The Painted Grasshopper

Cicada Song

Cottonwood

Cottonwood Beetles

At the Back of the Backyard

Grappling

Episodes

Sitting In The Car Outside Walmart While My Wife Returns A Christmas Present

The Turtle

If Murphy Is Right

Divorcing T.V.

A Poem About Being Fat

The Heat Sign

Don’t Be Sad

Bridge Across Lake Lavon

Jumping to Conclusions

The Game On

Chill

14

Shock

Organizing the Debris

The Table

Dream Fragments

Not News

Missing

Fragment of a Lament

Hard Hearing

Talking About Losing

Five Missing Lullabies

Four Prayers

Warning

The Wrestler

Abandon

Fear At Burger King

Approaching The Hawk

Seagull

Two Ghosts

Cave

Killing Words

On Violence

Love/Work/War

Waiting For The Doctor

Doctor Jude Sings A Requiem

Dragging

The Insomnia War

What I Want For My Birthday

P.C. Jazz

For Now


Bio


Acknowledgements


The following poems were previously published in the following magazines, journals, and websites:


“Two Ghosts” in The Distillery: Artistic Sprits of the South.

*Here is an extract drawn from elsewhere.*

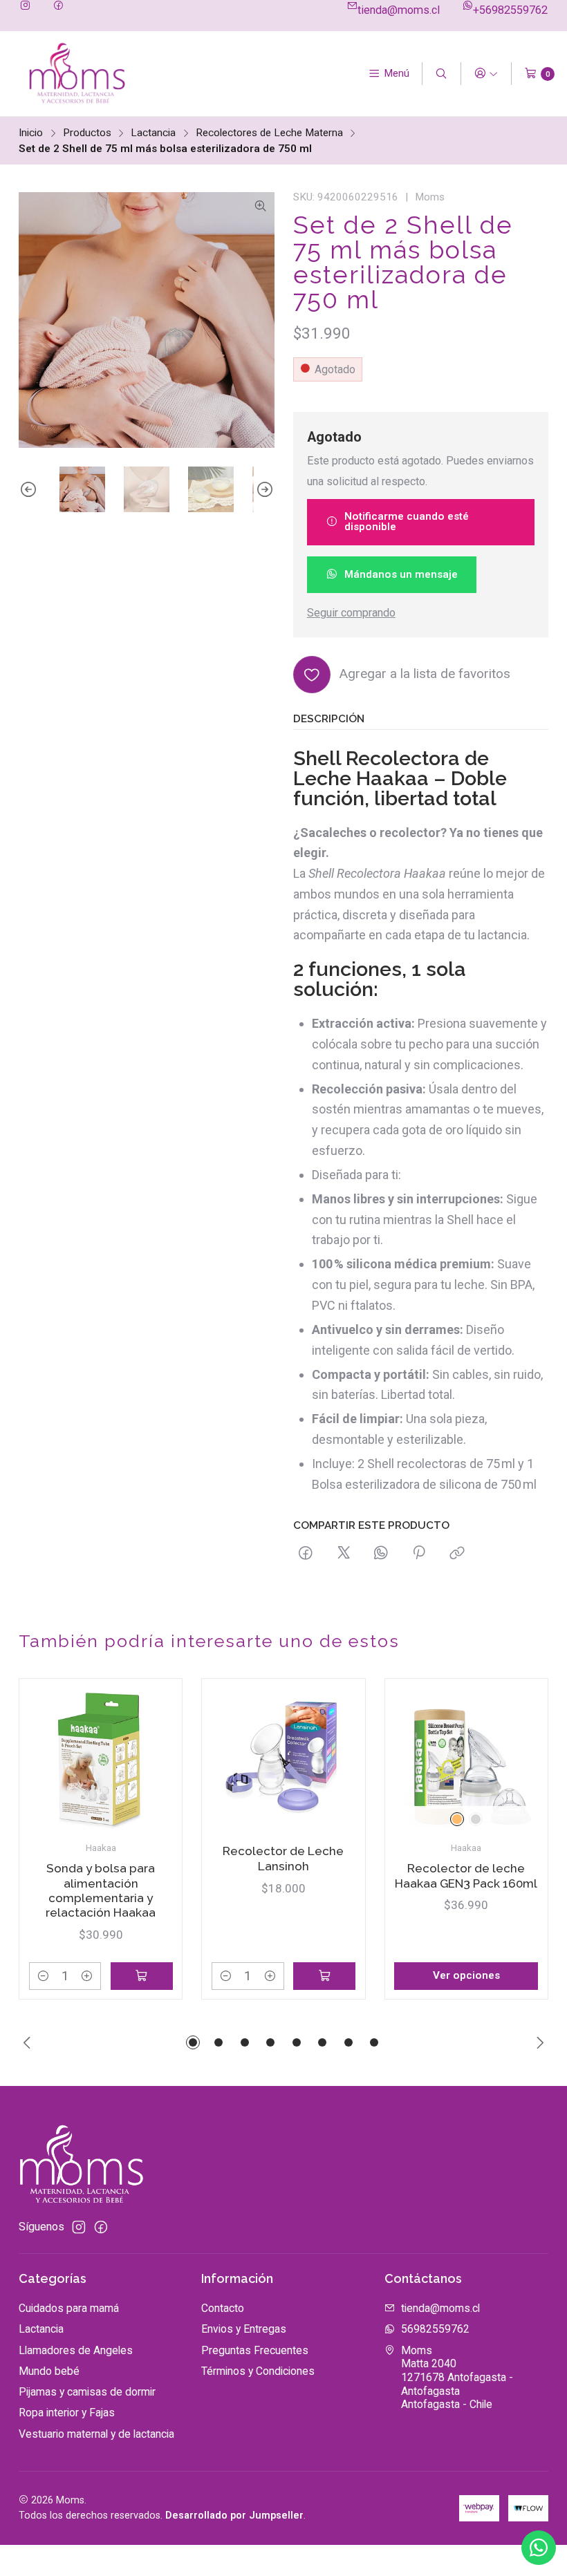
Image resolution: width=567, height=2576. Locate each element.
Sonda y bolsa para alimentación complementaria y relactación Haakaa (101, 1890)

“A Poem About Being Fat” in Our Journey.

“Dream Fragments” in Pudding Magazine.

“What I Want For My Birthday” in Illya’s Honey.

“Grappling” in Lynx Eye.

“Jumping to Conclusions” in Concho River Review.

“The Painted Grasshopper in Borderlands: Texas Poetry Review.

“Midlife” and “Missing” in The Alternative.

“Hard Hearing,” “Five Missing Lullabies,” and “If Murphy Is Right” at The Electric Mayhem (online).

“Talking About Losing” at Liberty Hill Poetry Review (online).

“Fear At Burger King” at Chronogram (online).

“The Heat Sign” at The Mid-South Review (online).

“On Violence” at Poets Against The War (online).

“At the Back of the Backyard” at dotlit (online).

“The Game On” in Credenza.

"The Insomnia War" at Flutter (online)

"Cottonwood" at The Adroit Journal (online)

"Bridge Across Lake Lavon" at The Sonneteer (online)


Midlife


It is midlife. You are between the blank, unknown

moment when you dive, no, are pushed into the black

pool that drains toward Heaven and the trip you made down

your mother’s body where your first stranger slapped your back

and handed you to a weak protector. The frown

you give your children does not yet come with the tact

your grandfather has painfully learned, and the sounds

the kids hear you make are from a familiar act.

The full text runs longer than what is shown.